Collected data
============
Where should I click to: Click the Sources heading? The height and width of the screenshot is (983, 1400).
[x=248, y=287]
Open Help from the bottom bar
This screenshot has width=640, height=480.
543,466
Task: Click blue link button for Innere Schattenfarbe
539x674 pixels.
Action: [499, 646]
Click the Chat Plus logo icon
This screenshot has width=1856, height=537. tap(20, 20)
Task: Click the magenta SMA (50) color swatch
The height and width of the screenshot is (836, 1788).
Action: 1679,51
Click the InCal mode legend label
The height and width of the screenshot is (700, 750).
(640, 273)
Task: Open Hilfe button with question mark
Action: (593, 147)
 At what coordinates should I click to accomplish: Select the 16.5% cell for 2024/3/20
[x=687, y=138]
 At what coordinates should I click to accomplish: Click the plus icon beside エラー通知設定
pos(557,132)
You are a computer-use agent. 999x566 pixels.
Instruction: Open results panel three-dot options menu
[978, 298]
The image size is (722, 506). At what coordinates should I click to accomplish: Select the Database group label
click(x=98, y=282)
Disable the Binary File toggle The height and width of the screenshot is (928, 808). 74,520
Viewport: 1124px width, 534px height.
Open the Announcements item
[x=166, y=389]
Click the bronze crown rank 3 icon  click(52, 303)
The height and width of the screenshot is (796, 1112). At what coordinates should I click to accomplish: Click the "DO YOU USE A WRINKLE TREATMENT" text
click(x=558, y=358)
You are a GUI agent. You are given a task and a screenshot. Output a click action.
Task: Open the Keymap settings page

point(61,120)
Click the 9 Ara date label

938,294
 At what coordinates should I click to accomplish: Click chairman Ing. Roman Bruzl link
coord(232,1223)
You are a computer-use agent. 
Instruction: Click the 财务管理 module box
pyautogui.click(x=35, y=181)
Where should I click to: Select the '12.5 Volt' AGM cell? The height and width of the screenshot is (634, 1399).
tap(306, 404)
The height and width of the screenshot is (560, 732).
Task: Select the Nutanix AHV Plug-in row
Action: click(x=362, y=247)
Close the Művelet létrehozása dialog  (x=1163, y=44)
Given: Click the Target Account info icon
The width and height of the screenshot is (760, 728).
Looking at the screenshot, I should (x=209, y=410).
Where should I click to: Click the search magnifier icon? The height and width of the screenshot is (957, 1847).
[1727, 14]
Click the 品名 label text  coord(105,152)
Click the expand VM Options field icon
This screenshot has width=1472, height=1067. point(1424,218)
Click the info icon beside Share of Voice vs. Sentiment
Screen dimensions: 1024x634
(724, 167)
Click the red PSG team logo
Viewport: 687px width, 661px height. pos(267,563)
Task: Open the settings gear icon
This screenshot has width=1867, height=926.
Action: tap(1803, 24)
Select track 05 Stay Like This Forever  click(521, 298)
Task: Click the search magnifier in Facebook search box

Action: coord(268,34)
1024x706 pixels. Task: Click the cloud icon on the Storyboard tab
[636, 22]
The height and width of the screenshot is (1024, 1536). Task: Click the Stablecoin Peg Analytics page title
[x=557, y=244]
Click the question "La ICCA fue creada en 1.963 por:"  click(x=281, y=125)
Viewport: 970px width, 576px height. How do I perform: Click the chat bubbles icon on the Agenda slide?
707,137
============
(Activity) Repeat the data exactly. Leave nothing out.

(Worked solution)
Where should I click to: Click the Sources heading? The height and width of the screenshot is (983, 1400).
[x=248, y=287]
Open Help from the bottom bar
This screenshot has width=640, height=480.
543,466
Task: Click blue link button for Innere Schattenfarbe
539x674 pixels.
Action: [499, 646]
Click the Chat Plus logo icon
This screenshot has width=1856, height=537. tap(20, 20)
Task: Click the magenta SMA (50) color swatch
The height and width of the screenshot is (836, 1788).
Action: 1679,51
Click the InCal mode legend label
The height and width of the screenshot is (700, 750).
(640, 273)
Task: Open Hilfe button with question mark
Action: (593, 147)
 At what coordinates should I click to accomplish: Select the 16.5% cell for 2024/3/20
[x=687, y=138]
 At what coordinates should I click to accomplish: Click the plus icon beside エラー通知設定
pos(557,132)
You are a computer-use agent. 999x566 pixels.
Instruction: Open results panel three-dot options menu
[978, 298]
The image size is (722, 506). At what coordinates should I click to accomplish: Select the Database group label
click(x=98, y=282)
Disable the Binary File toggle The height and width of the screenshot is (928, 808). 74,520
Viewport: 1124px width, 534px height.
Open the Announcements item
[x=166, y=389]
Click the bronze crown rank 3 icon  click(52, 303)
The height and width of the screenshot is (796, 1112). At what coordinates should I click to accomplish: Click the "DO YOU USE A WRINKLE TREATMENT" text
click(x=558, y=358)
You are a GUI agent. You are given a task and a screenshot. Output a click action.
Task: Open the Keymap settings page

point(61,120)
Click the 9 Ara date label

938,294
 At what coordinates should I click to accomplish: Click chairman Ing. Roman Bruzl link
coord(232,1223)
You are a computer-use agent. 
Instruction: Click the 财务管理 module box
pyautogui.click(x=35, y=181)
Where should I click to: Select the '12.5 Volt' AGM cell? The height and width of the screenshot is (634, 1399).
tap(306, 404)
The height and width of the screenshot is (560, 732).
Task: Select the Nutanix AHV Plug-in row
Action: click(x=362, y=247)
Close the Művelet létrehozása dialog  (x=1163, y=44)
Given: Click the Target Account info icon
The width and height of the screenshot is (760, 728).
Looking at the screenshot, I should (x=209, y=410).
Where should I click to: Click the search magnifier icon? The height and width of the screenshot is (957, 1847).
[1727, 14]
Click the 品名 label text  coord(105,152)
Click the expand VM Options field icon
This screenshot has width=1472, height=1067. point(1424,218)
Click the info icon beside Share of Voice vs. Sentiment
Screen dimensions: 1024x634
(724, 167)
Click the red PSG team logo
Viewport: 687px width, 661px height. pos(267,563)
Task: Open the settings gear icon
This screenshot has width=1867, height=926.
Action: tap(1803, 24)
Select track 05 Stay Like This Forever  click(521, 298)
Task: Click the search magnifier in Facebook search box

Action: coord(268,34)
1024x706 pixels. Task: Click the cloud icon on the Storyboard tab
[636, 22]
The height and width of the screenshot is (1024, 1536). Task: Click the Stablecoin Peg Analytics page title
[x=557, y=244]
Click the question "La ICCA fue creada en 1.963 por:"  click(x=281, y=125)
Viewport: 970px width, 576px height. How do I perform: Click the chat bubbles icon on the Agenda slide?
707,137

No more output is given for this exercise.